Tuesday, October 31, 2017
That "eagle rebirth" video? Poppycock!
Back in 2008, at least a hundred people forwarded an email to me showing a series of photos titled "Rebirth of the Eagle." It was the most patently ridiculous thing I'd ever seen. Now, in 2017, a website (yourdost dot com--I'm not going to link to it) that is supposed to be helping people resolve problems has reissued it as a video. Using magnificent National Geographic footage of various species of eagles and a cheesy, ostensibly inspirational soundtrack, this video was created to show people that essential change can be painful but is still good.
Right from the start, the text makes it clear that not one scientist was involved with the production, saying, “The eagle has the longest lifespan of its species.” Not only does the sentence make no sense whatsoever, but the video shows several species called eagles but which are actually not closely related, including Bald, Golden, and Harpy Eagles. The word poppycock was immediately starting to pop out of my mouth.
According to the video, the eagle can live to be 70 years old if it makes a hard decision. The oldest wild Bald Eagle on record at the US Geological Survey’s bird banding laboratory lived to be 38 years and 1 month; the oldest Golden Eagle lived for 31 years and 8 months. Captive birds can live longer, but the oldest captive Bald Eagle I could find in the records lived to be only 48—more than a couple of decades shorter than 70 years.
Eagles and other birds survive day to day by making thousands of quick decisions. There’s never a point in a bird’s life when it has the luxury to sit down and make a hard decision about whether or not to continue living. While it was contemplating the issue, a predator would come in and kill it.
The video claims that when an eagle is in its 40s, its long and flexible talons can no longer grab prey, and the eagle grows hungry. Based on longevity records, this is of course true because by then the eagle is dead. But as long as an eagle is alive, its talons can grab food—the talons' resting position is closed, so even in death an eagle’s toes are its strongest part.
Then the video says that at that age the eagle’s long sharp beak becomes bent—the video closes in on the bill of an eagle showing the natural curve of the upper bill, a shape necessary throughout life for ripping apart prey. Then the video says that the eagle's "old-aged, heavy wings become stuck to the bird’s chest making it impossible to fly." Eagles molt their flight feathers one by one throughout the year throughout their lives, and molt their body feathers every year. Some feathers may get gooped up from slimy fish or rabbit entrails, but birds of prey preen a lot, keeping each feather in good condition for as long as it lasts. When an eagle can no longer fly and catch prey, it dies, except, apparently, in the alternate universe of this ridiculous video.
According to the video, a 40-year-old eagle has two options—die or go through a painful period of change that lasts 150 days. Now it may well take that long for a complete feather molt, but that’s hardly a painful or debilitating process.
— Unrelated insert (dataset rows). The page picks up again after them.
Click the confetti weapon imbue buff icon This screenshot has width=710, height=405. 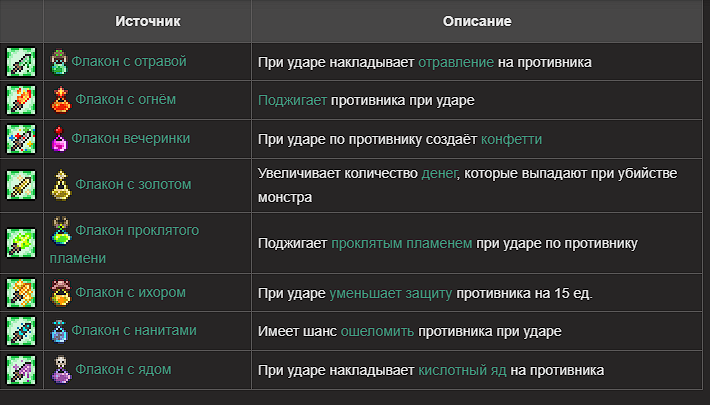21,139
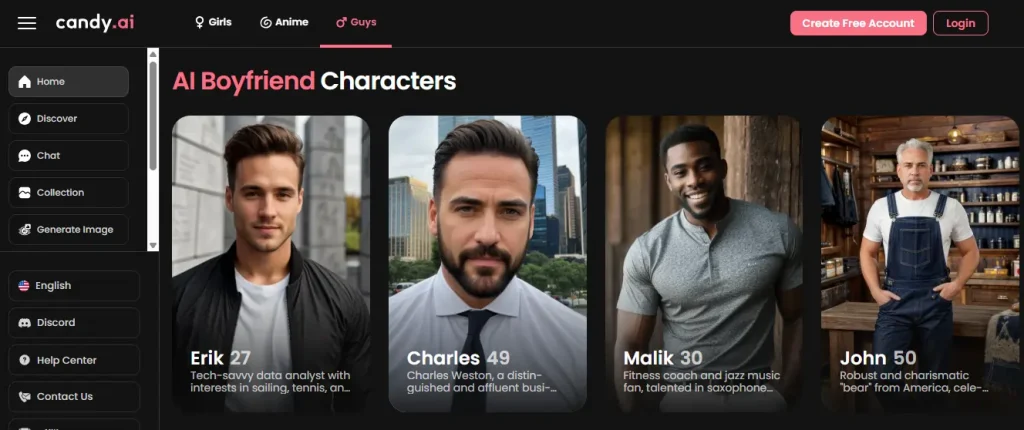Click the Login button
1024x430 pixels.
pyautogui.click(x=961, y=23)
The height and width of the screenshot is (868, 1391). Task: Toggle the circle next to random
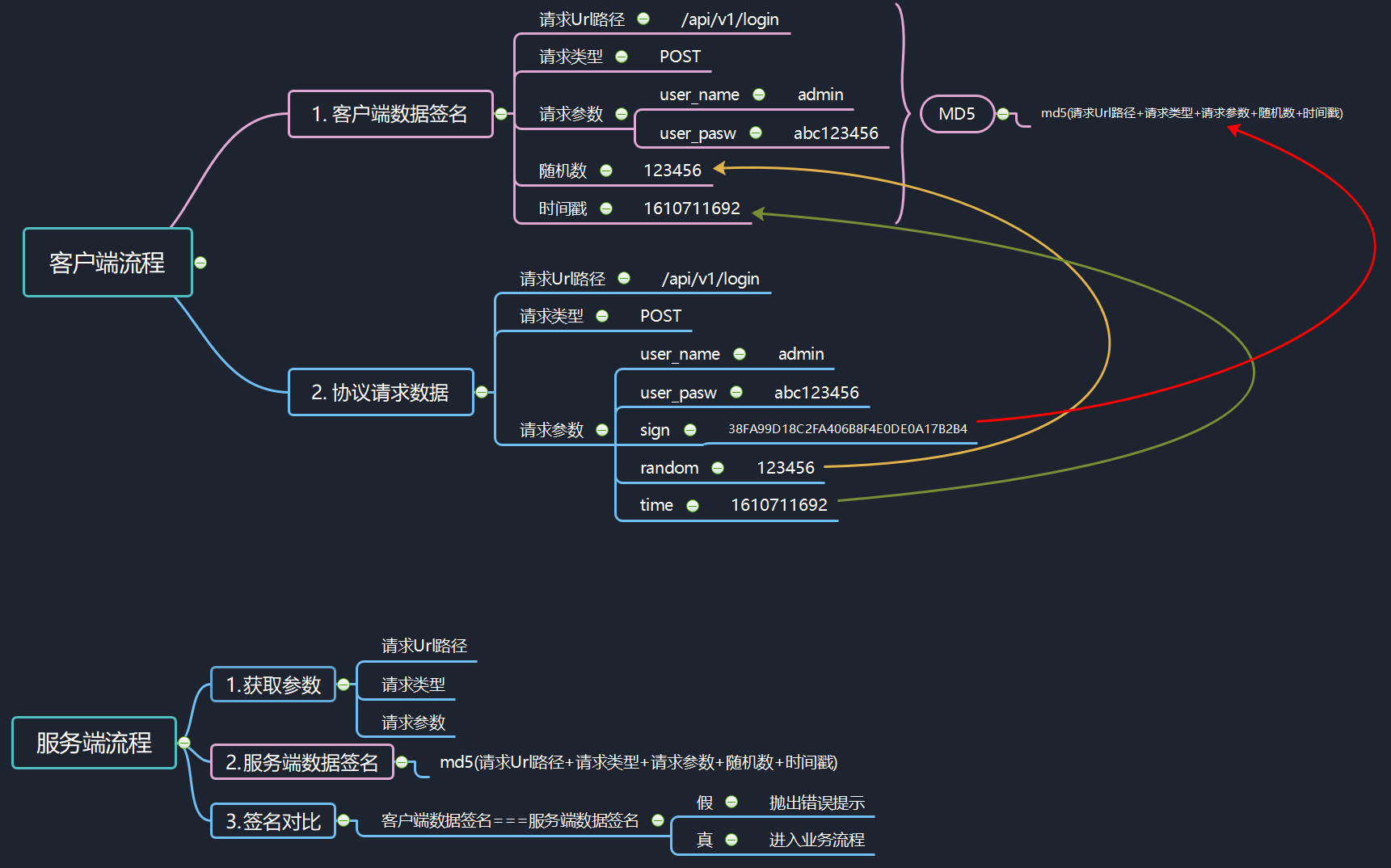pyautogui.click(x=718, y=468)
So the mystery of what painful process of change the eagle might be going through kept me riveted.
First, that 40-year-old eagle whose aging, heavy wings stuck to its chest making it impossible to fly magically takes wing and flies up to a mountaintop. Now the bird must knock its beak against a rock until it plucks it out. Since this obviously never happens in reality, there is of course no video footage showing an eagle without its beak. After plucking the beak out, the eagle waits for a new beak to grow in, and then it plucks out its talons. Again, of course there is no video footage of this.
Then, the eagle plucks out all its feathers. Since real molt happens just a few feathers at a time, there is of course no photos of any poor literally bald eagles plucked naked, even though regrowing feathers takes supposedly 150 day. After this rebirthing ordeal, the renewed eagle takes off and lives for 30 more years, apparently hiding out from bird banders or the US Geological Survey Bird Banding Laboratory for the rest of its life so no one will ever confirm its longevity.
I guess that in this 2017 world of alternate facts and disinformation, right when people are growing increasingly disconnected from nature, we shouldn't be too surprised that people could believe an eagle could pluck its own beak and talons and live to be 70. But, really, we're now living in a world where real Bald Eagles can be seen in just about every state, even in many urban centers. It's far, far easier for anyone to observe Bald Eagles up close and personal today than in past decades throughout even the longest lifetimes. It's impossible for me to understand why anyone would create a video bearing such utter falsehoods, and even harder to understand why people, including some pretty smart birders, could possibly think this video was true. Why do we waste time looking at videos about eagles rather than spending our time watching living, breathing, eagles and focusing on their honest-to-goodness splendor?
The video was ostensibly created to give people hope, trying to inspire people stuck in bad situations to make hard changes to improve their lives. But grounded in complete falsehoods, all it taught me was that we're not living in an Information Age, but in a Misinformation Age. I hope National Geographic both disavows this utterly inappropriate use of their video footage and sues the pants off the perpetrators.